• [BRIEF]
Scale the rows from the very first line through the line containing "tap(73, 172)", both included. Write out every line again with the requests unchanged, multiplying each coordinate in the answers by 1.15 and rounding it to a whole number, halves up.

• [RECORDS FOR THIS EXERCISE]
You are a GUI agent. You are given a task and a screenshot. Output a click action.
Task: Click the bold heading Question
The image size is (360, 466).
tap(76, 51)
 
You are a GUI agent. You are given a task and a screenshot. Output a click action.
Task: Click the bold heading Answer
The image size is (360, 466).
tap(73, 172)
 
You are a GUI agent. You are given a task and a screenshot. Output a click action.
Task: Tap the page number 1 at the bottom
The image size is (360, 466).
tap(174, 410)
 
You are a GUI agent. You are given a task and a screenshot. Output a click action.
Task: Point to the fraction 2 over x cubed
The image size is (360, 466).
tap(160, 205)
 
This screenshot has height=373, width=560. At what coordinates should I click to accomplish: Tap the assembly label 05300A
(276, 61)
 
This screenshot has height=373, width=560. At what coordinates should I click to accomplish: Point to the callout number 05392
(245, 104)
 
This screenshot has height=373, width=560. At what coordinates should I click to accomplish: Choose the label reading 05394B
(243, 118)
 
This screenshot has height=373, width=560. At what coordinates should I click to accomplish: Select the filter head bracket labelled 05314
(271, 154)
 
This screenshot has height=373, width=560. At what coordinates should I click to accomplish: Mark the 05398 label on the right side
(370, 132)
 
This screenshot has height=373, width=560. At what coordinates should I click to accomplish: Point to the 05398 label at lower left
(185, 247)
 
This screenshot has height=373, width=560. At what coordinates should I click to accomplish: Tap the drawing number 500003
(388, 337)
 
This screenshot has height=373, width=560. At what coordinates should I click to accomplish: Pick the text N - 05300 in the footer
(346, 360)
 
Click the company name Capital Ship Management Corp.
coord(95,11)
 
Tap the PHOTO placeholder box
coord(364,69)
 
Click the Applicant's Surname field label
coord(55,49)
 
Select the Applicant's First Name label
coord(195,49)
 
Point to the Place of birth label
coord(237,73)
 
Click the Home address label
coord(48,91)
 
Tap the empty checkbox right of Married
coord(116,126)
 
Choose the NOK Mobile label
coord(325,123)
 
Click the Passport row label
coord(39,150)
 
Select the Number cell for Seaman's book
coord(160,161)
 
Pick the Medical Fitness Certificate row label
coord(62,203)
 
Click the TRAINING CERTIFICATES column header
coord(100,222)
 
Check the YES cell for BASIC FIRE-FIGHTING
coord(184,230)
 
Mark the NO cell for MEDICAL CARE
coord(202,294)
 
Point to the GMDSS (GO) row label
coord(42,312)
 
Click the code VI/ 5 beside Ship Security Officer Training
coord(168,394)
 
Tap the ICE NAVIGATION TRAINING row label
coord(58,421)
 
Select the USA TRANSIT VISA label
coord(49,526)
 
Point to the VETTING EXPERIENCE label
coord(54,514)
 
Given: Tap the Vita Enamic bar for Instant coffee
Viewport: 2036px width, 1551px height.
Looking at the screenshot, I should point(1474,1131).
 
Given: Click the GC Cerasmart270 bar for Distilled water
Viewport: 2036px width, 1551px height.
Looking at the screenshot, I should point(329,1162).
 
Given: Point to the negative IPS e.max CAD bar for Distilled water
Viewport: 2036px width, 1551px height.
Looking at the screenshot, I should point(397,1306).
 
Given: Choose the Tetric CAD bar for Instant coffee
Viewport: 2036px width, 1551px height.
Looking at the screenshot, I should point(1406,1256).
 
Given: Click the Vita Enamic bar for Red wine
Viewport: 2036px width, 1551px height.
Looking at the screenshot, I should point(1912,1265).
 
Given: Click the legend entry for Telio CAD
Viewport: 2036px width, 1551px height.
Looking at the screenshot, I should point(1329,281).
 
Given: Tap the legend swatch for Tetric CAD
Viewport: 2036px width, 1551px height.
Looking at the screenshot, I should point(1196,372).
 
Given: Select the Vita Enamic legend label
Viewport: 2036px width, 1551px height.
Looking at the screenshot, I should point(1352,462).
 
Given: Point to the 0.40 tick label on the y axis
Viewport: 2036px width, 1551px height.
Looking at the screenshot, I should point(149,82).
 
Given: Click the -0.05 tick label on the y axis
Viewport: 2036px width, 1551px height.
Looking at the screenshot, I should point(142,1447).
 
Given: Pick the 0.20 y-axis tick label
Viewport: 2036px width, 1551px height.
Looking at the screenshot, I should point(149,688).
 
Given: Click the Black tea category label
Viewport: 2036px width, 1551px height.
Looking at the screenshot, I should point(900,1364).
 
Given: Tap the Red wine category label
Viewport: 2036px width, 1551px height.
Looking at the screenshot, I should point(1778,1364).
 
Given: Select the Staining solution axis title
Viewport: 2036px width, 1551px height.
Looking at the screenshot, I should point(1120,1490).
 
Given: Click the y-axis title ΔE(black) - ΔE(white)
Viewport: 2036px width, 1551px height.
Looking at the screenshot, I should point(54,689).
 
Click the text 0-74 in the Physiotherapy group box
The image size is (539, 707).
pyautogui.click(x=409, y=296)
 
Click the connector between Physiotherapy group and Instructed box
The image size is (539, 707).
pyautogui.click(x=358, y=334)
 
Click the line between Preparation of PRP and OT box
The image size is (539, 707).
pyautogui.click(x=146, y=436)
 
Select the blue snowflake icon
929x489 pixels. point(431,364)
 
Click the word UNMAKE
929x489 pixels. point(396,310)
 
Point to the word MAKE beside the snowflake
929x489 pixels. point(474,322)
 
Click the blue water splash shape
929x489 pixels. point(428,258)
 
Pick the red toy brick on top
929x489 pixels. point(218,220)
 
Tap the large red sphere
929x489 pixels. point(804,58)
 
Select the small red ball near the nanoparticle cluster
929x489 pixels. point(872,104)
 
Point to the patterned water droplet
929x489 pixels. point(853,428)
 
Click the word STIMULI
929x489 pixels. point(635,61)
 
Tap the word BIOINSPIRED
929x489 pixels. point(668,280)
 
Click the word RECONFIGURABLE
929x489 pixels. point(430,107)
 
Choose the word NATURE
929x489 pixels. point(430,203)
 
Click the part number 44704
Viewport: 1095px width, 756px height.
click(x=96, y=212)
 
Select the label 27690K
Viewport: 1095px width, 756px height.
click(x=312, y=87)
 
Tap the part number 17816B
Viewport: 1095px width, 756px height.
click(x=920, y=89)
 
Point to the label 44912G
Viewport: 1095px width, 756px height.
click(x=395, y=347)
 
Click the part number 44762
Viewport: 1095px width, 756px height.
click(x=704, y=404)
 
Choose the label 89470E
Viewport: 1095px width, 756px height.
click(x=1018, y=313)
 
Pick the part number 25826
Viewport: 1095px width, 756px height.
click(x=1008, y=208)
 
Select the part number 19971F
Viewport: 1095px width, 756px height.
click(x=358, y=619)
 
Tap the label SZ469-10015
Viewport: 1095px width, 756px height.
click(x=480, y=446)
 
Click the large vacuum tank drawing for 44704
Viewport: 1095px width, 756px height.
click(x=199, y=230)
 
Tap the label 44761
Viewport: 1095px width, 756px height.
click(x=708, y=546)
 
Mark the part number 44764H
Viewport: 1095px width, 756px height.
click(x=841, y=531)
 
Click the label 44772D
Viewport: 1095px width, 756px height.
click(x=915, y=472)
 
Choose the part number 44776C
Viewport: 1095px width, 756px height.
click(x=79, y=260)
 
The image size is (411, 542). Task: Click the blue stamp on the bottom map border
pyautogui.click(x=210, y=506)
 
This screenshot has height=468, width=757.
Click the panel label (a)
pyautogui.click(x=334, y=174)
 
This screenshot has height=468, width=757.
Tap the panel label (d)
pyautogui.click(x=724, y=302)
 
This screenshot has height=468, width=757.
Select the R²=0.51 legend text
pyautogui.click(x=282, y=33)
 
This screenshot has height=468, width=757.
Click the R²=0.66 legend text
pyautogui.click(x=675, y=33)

• [SOLUTION FOR THIS PROBLEM]
You are a GUI agent. You are given a task and a screenshot. Output a click action.
Task: Click the bold heading Question
The image size is (360, 466).
tap(87, 59)
 
You are a GUI agent. You are given a task and a screenshot. Output a click action.
Task: Click the bold heading Answer
The image size is (360, 466).
tap(84, 198)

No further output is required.